• [Kutipan Halaman]

Di dalam 95 tesis Martin Luther yang dipakukan di pintu gereja Schloßkirche Wittenberg, ada sebuah kalimat yang sangat dipraktikkan oleh para kaum Puritan ini. Tesis #1. “When our Lord and Master, Jesus Christ, said “Repent”, He called for the entire life of believers to be one of repentance.” Kaum Puritan sangat sadar bahwa pertobatan yang sejati tidak hanya terjadi sekali dalam masa hidup seseorang, tetapi terjadi terus-menerus. Ketika mereka makin memikirkan tentang kesucian Allah dan mengerti, mereka akan makin melihat keberdosaan mereka sekecil apa pun itu dan ketika kesadaran itu muncul, pertobatan harus segera dilakukan. Mereka sadar bahwa ketika pertobatan itu tidak terjadi, maka itu berarti iman mereka sedang mundur, dan kemunduran iman ini berakibat sangat fatal terhadap kehidupan rohani mereka. Salah satu tanda bahwa iman seorang Kristen sedang mundur adalah kehilangan kasih yang mula-mula itu. Mereka mulai tidak berdoa dan tidak lagi menantikan firman Tuhan. Seorang theolog bernama Joel R. Beeke berkata, “A prayerless life is a sign of a backsliding Christian.”[10] Bagi kaum Puritan, masalah backsliding/kemunduran iman ini merupakan hal yang sangat membahayakan, bukan sekadar hanya untuk orang Kristen yang sedang mundur itu, tetapi juga bagi komunitasnya. Untuk “menangani” masalah ini, kaum Puritan sangat menekankan pada family worship yang mereka adakan setiap hari dengan keluarga mereka sendiri. Mereka menggunakan family worship ini untuk saling membangun dan mendalami firman Tuhan. Itu sebabnya pada abad 16-18 awal, unit pembentuk masyarakat yang paling mendasar adalah keluarga. Ada suatu kedekatan yang tidak lagi kita miliki dalam keluarga hari ini. Kedekatan ini didapat dari saling menegur dan menguatkan yang terjadi di dalam keluarga Kristen. Kita berpikir bahwa jikalau kita menegur orang, pasti kita akan membuat jarak dalam relasi kita (hal ini benar pada masa kini) tetapi justru yang sebaliknya terjadi pada masa itu. Tetapi setelah adanya Revolusi Industri, semuanya itu berubah, orang menjadi semakin individualistik dan kebiasaan untuk family worship pun menghilang, sampai hari ini. Relasi yang sejati justru terjalin ketika ada kesadaran bahwa mereka dipersatukan oleh darah Kristus sebagai satu tubuh dan tugas mereka adalah saling menegur, menguatkan, dan membangun sesama untuk semakin mengenal Kristus.

• [Cuplikan Data]
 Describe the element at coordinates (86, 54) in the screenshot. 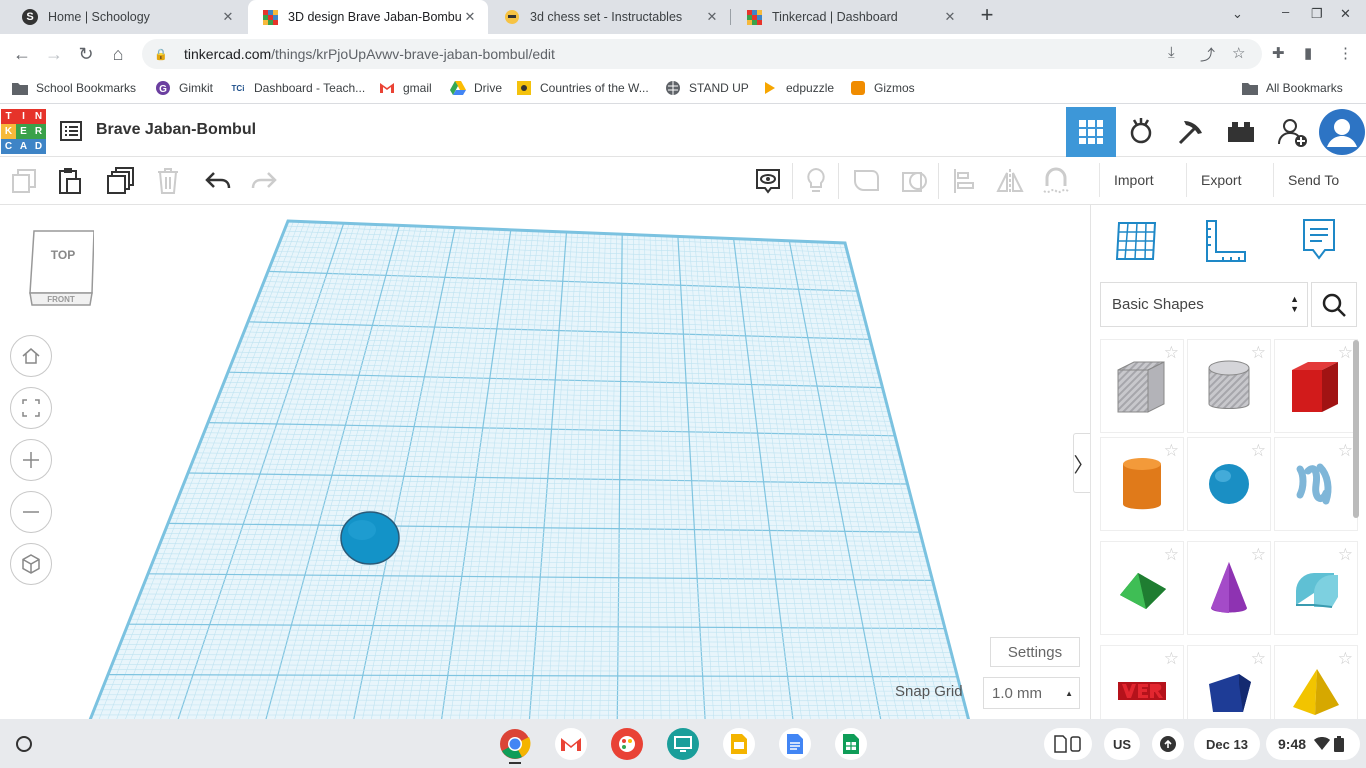

I see `reload-icon: ↻` at that location.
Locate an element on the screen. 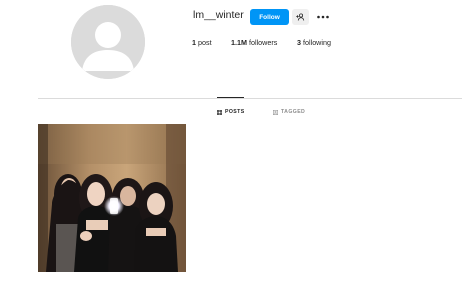  section-divider is located at coordinates (250, 98).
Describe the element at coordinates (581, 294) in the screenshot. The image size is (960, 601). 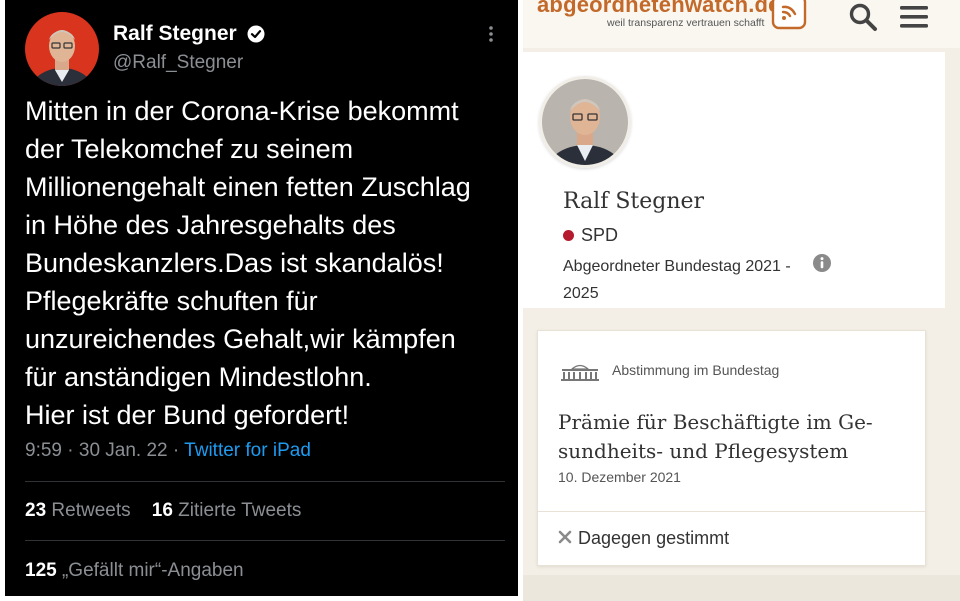
I see `mandate-line: 2025` at that location.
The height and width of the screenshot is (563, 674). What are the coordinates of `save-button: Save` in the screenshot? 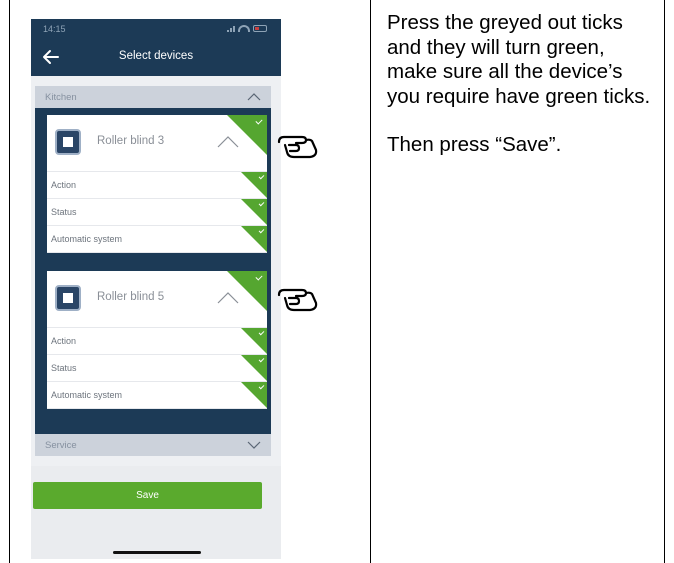 It's located at (148, 496).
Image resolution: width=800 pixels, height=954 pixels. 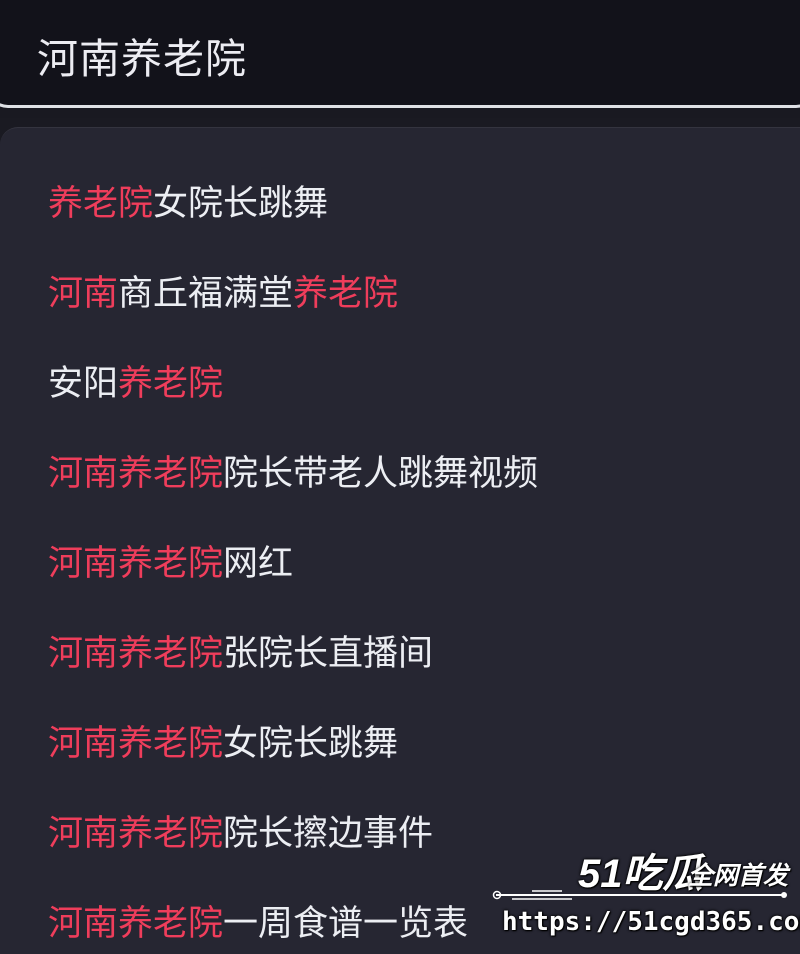 What do you see at coordinates (651, 922) in the screenshot?
I see `watermark-url: https://51cgd365.com` at bounding box center [651, 922].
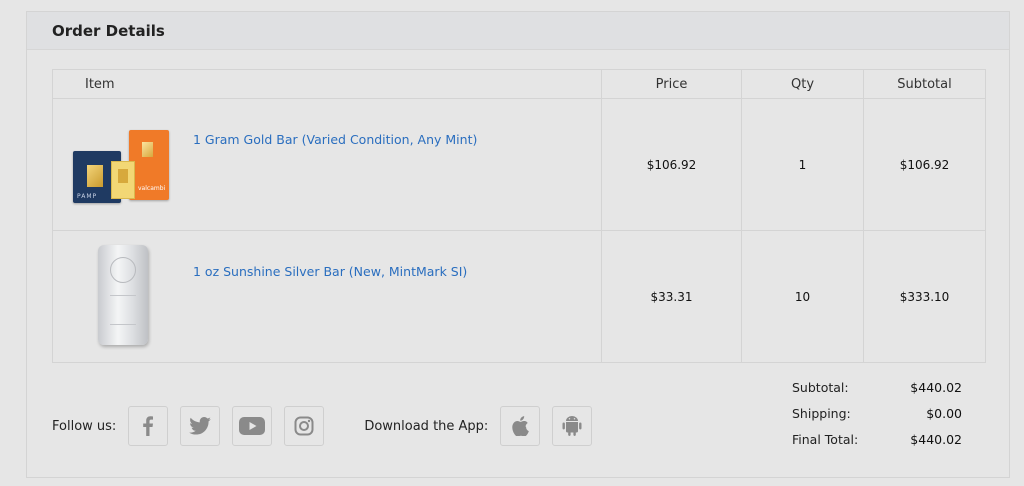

• [Tugas Tertulis]
Ketik ulang seluruh kutipan halaman tentang kaum Puritan tanpa mengubah satu huruf atau tanda baca pun. Item-item tersebut merupakan bahan tersendiri yang terpisah dari kutipan halaman.

• [Jawaban Latihan]
Di dalam 95 tesis Martin Luther yang dipakukan di pintu gereja Schloßkirche Wittenberg, ada sebuah kalimat yang sangat dipraktikkan oleh para kaum Puritan ini. Tesis #1. “When our Lord and Master, Jesus Christ, said “Repent”, He called for the entire life of believers to be one of repentance.” Kaum Puritan sangat sadar bahwa pertobatan yang sejati tidak hanya terjadi sekali dalam masa hidup seseorang, tetapi terjadi terus-menerus. Ketika mereka makin memikirkan tentang kesucian Allah dan mengerti, mereka akan makin melihat keberdosaan mereka sekecil apa pun itu dan ketika kesadaran itu muncul, pertobatan harus segera dilakukan. Mereka sadar bahwa ketika pertobatan itu tidak terjadi, maka itu berarti iman mereka sedang mundur, dan kemunduran iman ini berakibat sangat fatal terhadap kehidupan rohani mereka. Salah satu tanda bahwa iman seorang Kristen sedang mundur adalah kehilangan kasih yang mula-mula itu. Mereka mulai tidak berdoa dan tidak lagi menantikan firman Tuhan. Seorang theolog bernama Joel R. Beeke berkata, “A prayerless life is a sign of a backsliding Christian.”[10] Bagi kaum Puritan, masalah backsliding/kemunduran iman ini merupakan hal yang sangat membahayakan, bukan sekadar hanya untuk orang Kristen yang sedang mundur itu, tetapi juga bagi komunitasnya. Untuk “menangani” masalah ini, kaum Puritan sangat menekankan pada family worship yang mereka adakan setiap hari dengan keluarga mereka sendiri. Mereka menggunakan family worship ini untuk saling membangun dan mendalami firman Tuhan. Itu sebabnya pada abad 16-18 awal, unit pembentuk masyarakat yang paling mendasar adalah keluarga. Ada suatu kedekatan yang tidak lagi kita miliki dalam keluarga hari ini. Kedekatan ini didapat dari saling menegur dan menguatkan yang terjadi di dalam keluarga Kristen. Kita berpikir bahwa jikalau kita menegur orang, pasti kita akan membuat jarak dalam relasi kita (hal ini benar pada masa kini) tetapi justru yang sebaliknya terjadi pada masa itu. Tetapi setelah adanya Revolusi Industri, semuanya itu berubah, orang menjadi semakin individualistik dan kebiasaan untuk family worship pun menghilang, sampai hari ini. Relasi yang sejati justru terjalin ketika ada kesadaran bahwa mereka dipersatukan oleh darah Kristus sebagai satu tubuh dan tugas mereka adalah saling menegur, menguatkan, dan membangun sesama untuk semakin mengenal Kristus.